Florida Chamber: state economic outlook is good, despite pandemic

by | Jan 29, 2021

“If Florida was a stock, I’d be buying,” said Florida Chamber of Commerce President and CEO Mark Wilson at the conclusion of the chamber’s 2021 Economic Outlook & Jobs Solution Summit.

“Our fundamentals are strong. Our economy continues to diversify, and I feel very, very strongly … we have what the rest of the country wants, an economy that’s resilient, an economy that’s growing,” he said.

According to Wilson, businesses want to move to Florida because it is the 17th largest economy in the world, with a growing population, top-quality education, low taxes, strong job creation and workforce diversity, and quality of life.

Wells Fargo’s Managing Director and Senior Economist Marc Vitner said that some of the lifestyle trends that were accelerated because of the pandemic could benefit Florida in the long run. For example, there was a huge shift to shopping and working online.

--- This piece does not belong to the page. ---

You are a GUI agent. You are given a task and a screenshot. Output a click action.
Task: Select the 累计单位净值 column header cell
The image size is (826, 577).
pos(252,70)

While that was not good for commercial office real estate or brick and mortar retail centers like malls, it was good for freeing people from large metropolitan areas who want to move to Florida.

In the manufacturing sector, Vitner said pre-pandemic, the state was doing its best since 1979 and he expects that to continue as the state recovers from the pandemic. He said, “Florida is heading for much better times in manufacturing and emerging technologies.” He predicted growth especially in communications technologies in South Florida.

He said the Space Program was another area he expects to do well as it works to bring internet to everyone around the world and, on the national defense side, go to the moon and build a base there.

Vitner also pointed to Florida’s changing demographics as a positive. According to www. theFloridaScorecard.org Florida has 22 million residents, and that number is expected to add 4 million more residents by 2030, which means they expect Florida to add more than 900 residents a day. Many of them are fleeing the country’s big metropolitan areas and looking for a little room to spread out.

And those moving here are wealthy. Vitner said they are moving to Florida from New York, New Jersey, Illinois, Pennsylvania, and Connecticut and are bringing with them roughly $1.19 million an hour, up from $989 thousand an hour last year.
He also said that by 2026 the last of the Baby Boomers will turn 65, the average age of retirement. Those retirees historically relocate to the Sunbelt and Florida is a top destination for retirees because of our low taxes, low cost of living and high quality of life.

He also said as Millennials reach 40, they will have families, settle down, move to the suburbs.

All this means good news for the residential real estate market, especially for large luxury homes.

Vitner said, “Marry the people leaving big cities with the rise of remote working and I see bidding wars for trade up and large, luxury homes.”

He said across the board, demand for housing and construction are up, even during the pandemic and he expects that to continue.

Brad O’Connor, Chief Economist for Florida Realtors agreed and reported home sales in Florida are up 19 percent in the second half of this year, despite the pandemic, and luxury homes were the first to recover. He said year over year sales of million-dollar home were up 101 percent and Southwest Florida had a huge year.

He also said there is no inventory at the lower level of home prices.

On the job front, Dr. Jerry D. Parrish, Chief Economist and Director of Research for the Florida Chamber Foundation reported that finance jobs increased by 11,000 this year. But tourism and hospitality jobs were devastated, losing over 550,000 jobs and only recovering 62 percent of those to date. The job loss was due to a 90+ percent reduction in international and Canadian visitors to Florida during the pandemic.

He expects Florida to not fully recover from the pandemic until the first quarter of 2023.

Florida currently creates one of every 11 new U.S jobs according to the Florida Chamber and the state currently has 371,000 job openings (a number that’s increasing) and 614,000 unemployed (a number that’s decreasing), with overall unemployment at 6.1 percent.

Parrish expects jobs to grow by 280,000 in 2021.